Bengaluru: India likely grew 7.6 per cent in the April-June quarter, propelled in part by an improvement in manufacturing and exports, a Reuters poll showed.
The median consensus in a poll of 50 economists put annual economic growth just a touch lower than the near two-year high of 7.7 per cent in the January-March quarter.
Forecasts for the $2.59 trillion economy ranged between 7.0 and 8.0 per cent.
The poll results suggest domestic demand was strong, driven primarily by manufacturing activity that remained solid despite elevated oil prices and a weakening Indian rupee.
“India is a domestic-driven economy – so a recovery in private consumption can outweigh external headwinds,” said Charu Chanana, economist and market strategist at Continuum Economics.

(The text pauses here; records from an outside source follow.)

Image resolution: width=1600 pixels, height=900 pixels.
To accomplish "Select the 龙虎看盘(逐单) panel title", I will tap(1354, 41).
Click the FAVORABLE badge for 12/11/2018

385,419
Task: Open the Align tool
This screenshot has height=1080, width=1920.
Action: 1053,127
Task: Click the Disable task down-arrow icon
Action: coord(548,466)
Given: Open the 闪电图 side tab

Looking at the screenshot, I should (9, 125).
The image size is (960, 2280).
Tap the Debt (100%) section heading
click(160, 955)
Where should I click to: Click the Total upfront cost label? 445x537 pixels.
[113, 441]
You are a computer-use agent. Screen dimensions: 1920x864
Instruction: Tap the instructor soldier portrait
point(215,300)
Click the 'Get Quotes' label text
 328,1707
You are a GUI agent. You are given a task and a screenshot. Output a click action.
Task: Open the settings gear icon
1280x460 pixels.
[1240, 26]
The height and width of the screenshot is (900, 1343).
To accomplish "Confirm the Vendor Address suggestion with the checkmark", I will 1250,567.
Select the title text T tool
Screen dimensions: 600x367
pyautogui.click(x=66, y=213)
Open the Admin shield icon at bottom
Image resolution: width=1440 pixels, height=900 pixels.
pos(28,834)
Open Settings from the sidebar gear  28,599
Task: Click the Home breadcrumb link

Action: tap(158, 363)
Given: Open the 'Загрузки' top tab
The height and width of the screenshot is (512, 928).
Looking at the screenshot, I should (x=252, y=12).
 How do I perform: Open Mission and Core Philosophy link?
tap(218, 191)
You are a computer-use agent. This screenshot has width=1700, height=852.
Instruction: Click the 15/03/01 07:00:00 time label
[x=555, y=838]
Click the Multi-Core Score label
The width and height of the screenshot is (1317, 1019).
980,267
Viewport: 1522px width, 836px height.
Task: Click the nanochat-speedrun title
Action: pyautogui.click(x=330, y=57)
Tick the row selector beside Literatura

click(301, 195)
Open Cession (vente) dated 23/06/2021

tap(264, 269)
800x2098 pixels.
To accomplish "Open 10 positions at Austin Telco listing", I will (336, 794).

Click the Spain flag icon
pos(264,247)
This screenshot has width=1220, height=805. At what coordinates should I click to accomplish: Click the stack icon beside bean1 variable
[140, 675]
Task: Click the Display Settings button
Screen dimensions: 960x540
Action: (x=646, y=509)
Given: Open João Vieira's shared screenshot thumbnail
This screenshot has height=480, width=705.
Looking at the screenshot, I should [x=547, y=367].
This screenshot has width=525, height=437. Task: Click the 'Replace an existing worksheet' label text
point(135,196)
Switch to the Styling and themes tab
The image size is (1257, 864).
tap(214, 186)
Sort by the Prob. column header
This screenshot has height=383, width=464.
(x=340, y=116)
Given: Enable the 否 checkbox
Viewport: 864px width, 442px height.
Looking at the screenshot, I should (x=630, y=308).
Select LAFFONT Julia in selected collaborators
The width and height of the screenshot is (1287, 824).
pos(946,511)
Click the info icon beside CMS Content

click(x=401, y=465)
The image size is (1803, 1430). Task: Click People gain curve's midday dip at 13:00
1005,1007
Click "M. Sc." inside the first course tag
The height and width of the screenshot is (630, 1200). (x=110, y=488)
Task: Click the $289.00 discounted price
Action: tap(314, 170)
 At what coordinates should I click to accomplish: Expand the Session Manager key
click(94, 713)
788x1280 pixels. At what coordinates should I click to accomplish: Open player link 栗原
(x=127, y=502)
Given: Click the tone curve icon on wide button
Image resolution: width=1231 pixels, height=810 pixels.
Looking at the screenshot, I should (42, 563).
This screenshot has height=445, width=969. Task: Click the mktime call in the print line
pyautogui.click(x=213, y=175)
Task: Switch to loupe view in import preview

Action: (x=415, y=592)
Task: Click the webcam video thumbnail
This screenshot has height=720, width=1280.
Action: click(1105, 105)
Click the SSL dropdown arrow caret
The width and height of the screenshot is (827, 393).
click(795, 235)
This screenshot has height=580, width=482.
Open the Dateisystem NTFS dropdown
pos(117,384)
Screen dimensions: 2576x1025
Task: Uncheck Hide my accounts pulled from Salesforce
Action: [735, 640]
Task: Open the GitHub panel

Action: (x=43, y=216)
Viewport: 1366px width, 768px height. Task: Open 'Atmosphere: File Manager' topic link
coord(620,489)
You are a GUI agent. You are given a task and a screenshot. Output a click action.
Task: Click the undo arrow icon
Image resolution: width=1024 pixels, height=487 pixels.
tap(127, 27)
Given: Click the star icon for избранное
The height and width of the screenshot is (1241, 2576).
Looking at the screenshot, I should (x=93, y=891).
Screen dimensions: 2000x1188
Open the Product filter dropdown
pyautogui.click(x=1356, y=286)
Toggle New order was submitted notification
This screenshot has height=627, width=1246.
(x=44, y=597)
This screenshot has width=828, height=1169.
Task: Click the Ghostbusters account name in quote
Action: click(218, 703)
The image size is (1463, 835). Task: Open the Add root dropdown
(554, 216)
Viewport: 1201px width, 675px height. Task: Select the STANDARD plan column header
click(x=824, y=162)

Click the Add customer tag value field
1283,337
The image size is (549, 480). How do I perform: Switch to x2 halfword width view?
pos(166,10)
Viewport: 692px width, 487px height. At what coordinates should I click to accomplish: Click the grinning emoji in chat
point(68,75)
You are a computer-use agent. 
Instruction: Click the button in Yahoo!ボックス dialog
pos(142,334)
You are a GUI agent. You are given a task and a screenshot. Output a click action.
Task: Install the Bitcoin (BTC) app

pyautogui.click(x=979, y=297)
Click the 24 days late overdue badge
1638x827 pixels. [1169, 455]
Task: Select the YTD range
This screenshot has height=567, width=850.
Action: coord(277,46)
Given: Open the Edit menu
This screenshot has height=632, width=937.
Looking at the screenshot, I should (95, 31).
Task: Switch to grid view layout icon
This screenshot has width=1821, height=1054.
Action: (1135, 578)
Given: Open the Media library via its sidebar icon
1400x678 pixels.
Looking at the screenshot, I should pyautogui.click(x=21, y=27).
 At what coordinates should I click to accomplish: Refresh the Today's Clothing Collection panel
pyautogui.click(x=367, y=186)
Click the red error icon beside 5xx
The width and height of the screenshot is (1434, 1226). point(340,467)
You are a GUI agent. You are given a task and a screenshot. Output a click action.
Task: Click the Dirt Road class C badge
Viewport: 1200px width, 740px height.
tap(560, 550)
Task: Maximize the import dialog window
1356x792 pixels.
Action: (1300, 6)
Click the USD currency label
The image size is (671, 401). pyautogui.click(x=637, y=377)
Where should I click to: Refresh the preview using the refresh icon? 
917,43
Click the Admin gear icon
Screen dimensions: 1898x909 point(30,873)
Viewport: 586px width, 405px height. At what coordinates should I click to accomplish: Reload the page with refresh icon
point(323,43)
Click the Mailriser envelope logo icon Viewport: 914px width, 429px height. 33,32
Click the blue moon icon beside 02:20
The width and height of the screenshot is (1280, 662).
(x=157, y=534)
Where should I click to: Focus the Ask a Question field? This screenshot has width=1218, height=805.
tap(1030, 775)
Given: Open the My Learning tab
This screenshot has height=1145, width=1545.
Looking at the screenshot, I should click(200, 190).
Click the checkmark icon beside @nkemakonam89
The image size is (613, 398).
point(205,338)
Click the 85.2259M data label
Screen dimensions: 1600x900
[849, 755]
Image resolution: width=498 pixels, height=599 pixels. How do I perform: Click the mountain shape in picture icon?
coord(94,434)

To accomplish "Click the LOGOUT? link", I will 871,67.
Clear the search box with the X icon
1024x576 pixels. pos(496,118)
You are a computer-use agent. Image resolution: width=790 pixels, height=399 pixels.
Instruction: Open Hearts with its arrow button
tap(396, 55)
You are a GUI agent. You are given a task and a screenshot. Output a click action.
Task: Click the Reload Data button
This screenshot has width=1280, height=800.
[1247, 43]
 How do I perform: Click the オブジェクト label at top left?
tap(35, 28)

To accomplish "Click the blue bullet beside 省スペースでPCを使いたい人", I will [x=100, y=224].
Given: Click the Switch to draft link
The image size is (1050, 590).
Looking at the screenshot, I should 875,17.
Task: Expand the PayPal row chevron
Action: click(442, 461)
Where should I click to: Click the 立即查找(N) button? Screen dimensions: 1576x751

In the April-June 2017 quarter, India reported relatively weak annual growth of 5.6 per cent, as manufacturing activity contracted.
The Indian economy was hit by the November 2016 government decision to withdraw over 80 per cent of cash. The transition to a national goods and services tax, effective in July 2017, also impacted the economy.
If the median prediction for the April-June quarter proves correct, it was will be the third period in a row with 7 per cent or higher growth.
India is now “seeing good momentum in manufacturing. Corporate results for April-June quarter have corroborated the improving demand conditions in the economy,” said Shubhada Rao, chief economist at Yes Bank.
“Corporate earnings data, the PMIs have corroborated the expansion and the recovery story,” Rao added.
Still, a few economists expect a slight slowdown in growth due to greater global economic uncertainty and domestic political risks from national elections scheduled for May 2019.
The Indian government’s preferred growth measure, gross value added (GVA), is predicted to have marginally declined to 7.5 per cent from 7.6 per cent the previous quarter, hampered by weak agriculture growth.
India’s fiscal deficit widened in the April-June quarter to 68.7 per cent of the budgeted target for this fiscal year, a concern but an improvement 80.8 per cent for the same period of 2017.
This should provide some comfort to the Reserve Bank of India which raised its key rate to 6.5 per cent at its August 1 policy meeting to try and rein in above-target inflation.
The retail inflation rate slowed in July to a four-month low of 4.17 per cent, slightly above the central bank’s 4 per cent medium-term target.
The consumer price index has been above-target for nine consecutive months due to higher oil prices and a depreciating rupee.
Although the RBI remains concerned about inflation, policymakers there still expect economic growth of 7.4 per cent in the current fiscal year, which ends in March 2019.